Among the records below, how many lines contain "Select"? State the number and nothing more.

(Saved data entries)
┄┄┄┄┄┄┄┄┄┄┄┄┄┄┄┄┄┄┄┄
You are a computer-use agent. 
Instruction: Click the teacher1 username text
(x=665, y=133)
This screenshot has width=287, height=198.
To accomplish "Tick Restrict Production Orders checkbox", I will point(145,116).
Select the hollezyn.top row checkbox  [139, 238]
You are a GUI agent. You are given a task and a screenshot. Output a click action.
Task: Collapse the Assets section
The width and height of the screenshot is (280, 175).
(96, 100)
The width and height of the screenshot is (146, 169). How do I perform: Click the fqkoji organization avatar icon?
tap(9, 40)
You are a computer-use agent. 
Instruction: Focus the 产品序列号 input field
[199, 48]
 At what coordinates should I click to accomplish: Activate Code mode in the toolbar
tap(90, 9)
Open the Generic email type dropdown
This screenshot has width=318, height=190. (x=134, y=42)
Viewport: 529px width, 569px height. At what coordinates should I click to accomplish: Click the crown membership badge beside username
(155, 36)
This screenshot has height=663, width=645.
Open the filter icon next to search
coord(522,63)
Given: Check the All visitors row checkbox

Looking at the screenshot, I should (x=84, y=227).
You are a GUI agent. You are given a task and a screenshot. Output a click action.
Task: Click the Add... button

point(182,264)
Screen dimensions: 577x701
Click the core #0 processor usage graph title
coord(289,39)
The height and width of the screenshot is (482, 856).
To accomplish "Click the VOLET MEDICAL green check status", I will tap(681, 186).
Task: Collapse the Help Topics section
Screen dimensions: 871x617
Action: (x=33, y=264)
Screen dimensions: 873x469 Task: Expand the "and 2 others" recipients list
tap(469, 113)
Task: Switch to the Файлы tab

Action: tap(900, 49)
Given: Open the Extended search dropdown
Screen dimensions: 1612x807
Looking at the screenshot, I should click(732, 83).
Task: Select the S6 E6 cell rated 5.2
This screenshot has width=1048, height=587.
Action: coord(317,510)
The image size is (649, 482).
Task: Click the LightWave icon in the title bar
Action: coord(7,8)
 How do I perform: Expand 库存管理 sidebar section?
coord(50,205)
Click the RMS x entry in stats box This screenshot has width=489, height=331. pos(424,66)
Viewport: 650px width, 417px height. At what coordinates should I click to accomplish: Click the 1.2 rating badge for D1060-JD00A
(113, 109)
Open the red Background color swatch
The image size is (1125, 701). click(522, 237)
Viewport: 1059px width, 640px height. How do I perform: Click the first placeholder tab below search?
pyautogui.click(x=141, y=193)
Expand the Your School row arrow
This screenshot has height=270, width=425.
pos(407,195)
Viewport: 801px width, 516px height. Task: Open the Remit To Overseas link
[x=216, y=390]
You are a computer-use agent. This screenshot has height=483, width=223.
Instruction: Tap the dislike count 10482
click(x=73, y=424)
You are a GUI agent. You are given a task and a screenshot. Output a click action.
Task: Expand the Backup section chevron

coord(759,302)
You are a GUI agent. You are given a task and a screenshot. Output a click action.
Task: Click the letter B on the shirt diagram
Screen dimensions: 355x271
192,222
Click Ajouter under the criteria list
┄┄┄┄┄┄┄┄┄┄┄┄┄┄┄┄┄┄┄┄
Solution to this exercise:
2